(TASK INSTRUCTIONS):
Rewrite the records below, changing every "screenshot" to "image" and keeping everything else the same. Omit the pictures from your answer.

— Start —

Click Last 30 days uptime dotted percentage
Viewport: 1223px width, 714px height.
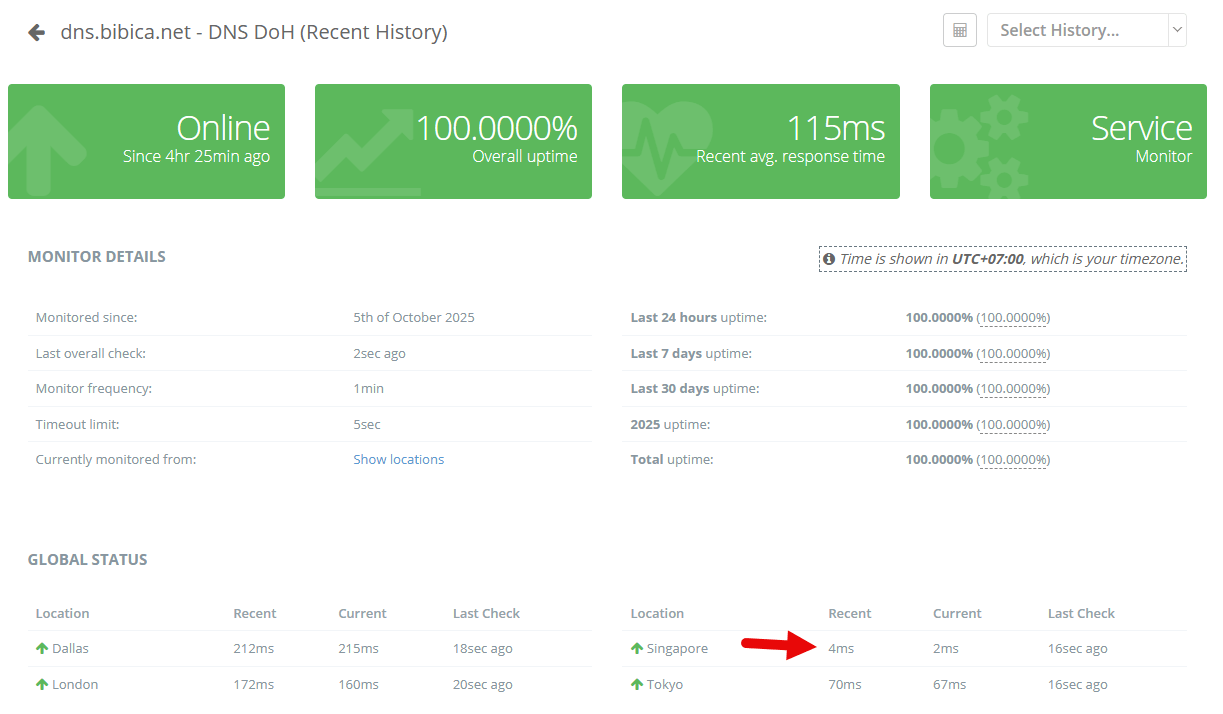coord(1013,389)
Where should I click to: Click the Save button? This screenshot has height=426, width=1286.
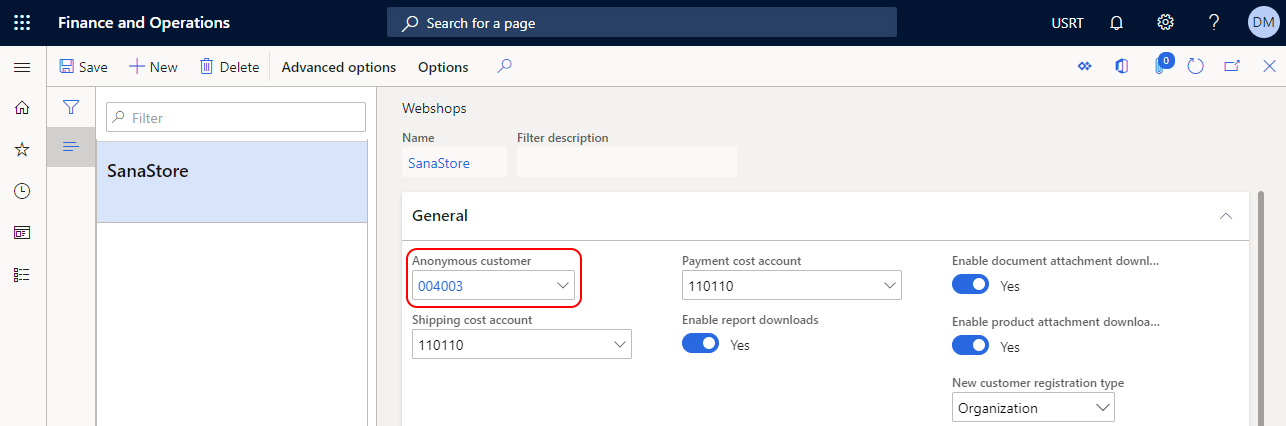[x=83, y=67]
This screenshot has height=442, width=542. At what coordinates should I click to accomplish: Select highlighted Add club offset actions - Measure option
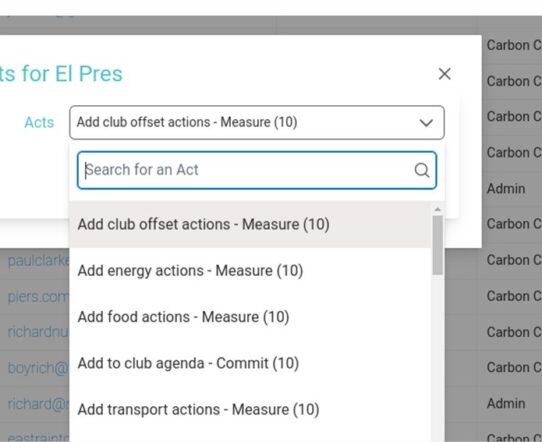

— End —

(FINAL ANSWER):
Click Last 30 days uptime dotted percentage
Viewport: 1223px width, 714px height.
coord(1013,389)
Where should I click to: Click the Save button? This image has height=426, width=1286.
[x=83, y=67]
This image has height=442, width=542. At what coordinates should I click to accomplish: Select highlighted Add club offset actions - Measure option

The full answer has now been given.